Entire fleets were offered for sale on the open market, and although a Daily Mail article highlighted the potential for abuse, the government was powerless to stop it. While the minister in charge blamed his civil servants and the civil servants blamed their minister, the result was that, for a few thousand pounds, anyone could legally purchase a vehicle that was, in all but name, a mobile prison.
The prisoner-escort van that Bradshaw had placed on the Sunday block of vehicles was one of the smaller models. It contained four cells. Poe knew that some of the larger ones could transport three times that number. The smaller size meant it was nippy enough to get to all the locations to which the Immolation Man had been.
None of the photographs had the driver in shot. The windscreen seemed to have been treated with some sort of tinting agent. Poe was unsurprised.
There was some immediate work to do. Flynn called Gamble to tell him what they’d uncovered, and Bradshaw checked PNC. She found the registration number was still with GU Security. A call to their operation’s centre was met with an unsurprising eagerness to cooperate; image is everything with the private companies who compete for public sector contracts.

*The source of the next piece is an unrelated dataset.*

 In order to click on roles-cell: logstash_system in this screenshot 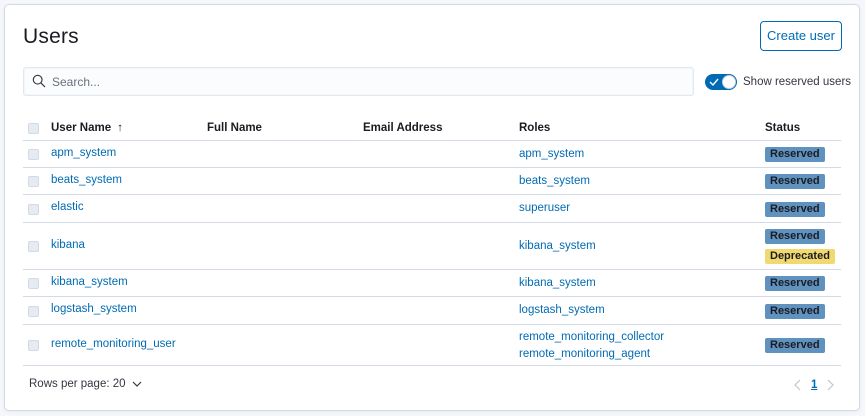, I will do `click(562, 310)`.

Yes, that was one of their four-cell vans.
No, it had never been in Cumbria, and no it had never been involved in any part of the north-west’s prisoner escort contract. Vehicle Number 236, as they called it, was used for a UK Border Agency contract in the south-west.

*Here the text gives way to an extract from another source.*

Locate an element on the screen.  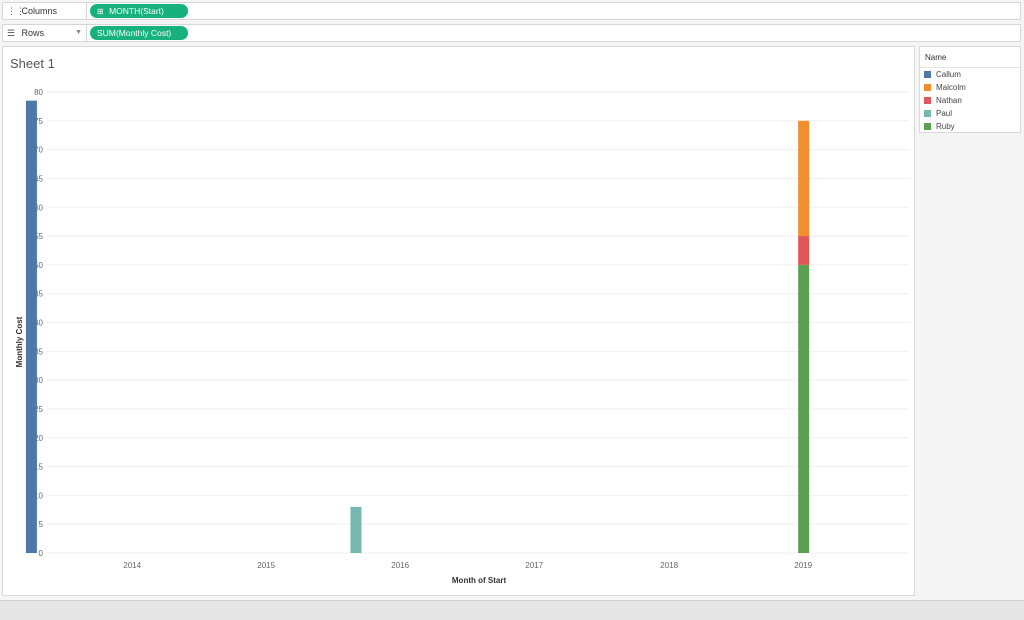
y-tick-label: 0 is located at coordinates (42, 554).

And, yes, they could prove it. All their vehicles were fitted with satellite tracking equipment so the control room knew where they were at all times.
After GU promised to email the information, Poe ended the call. Bradshaw said, ‘What does that all mean, Poe?’
‘It means the registration number was cloned to make sure it wouldn’t be flagged as false or on the wrong type of vehicle.’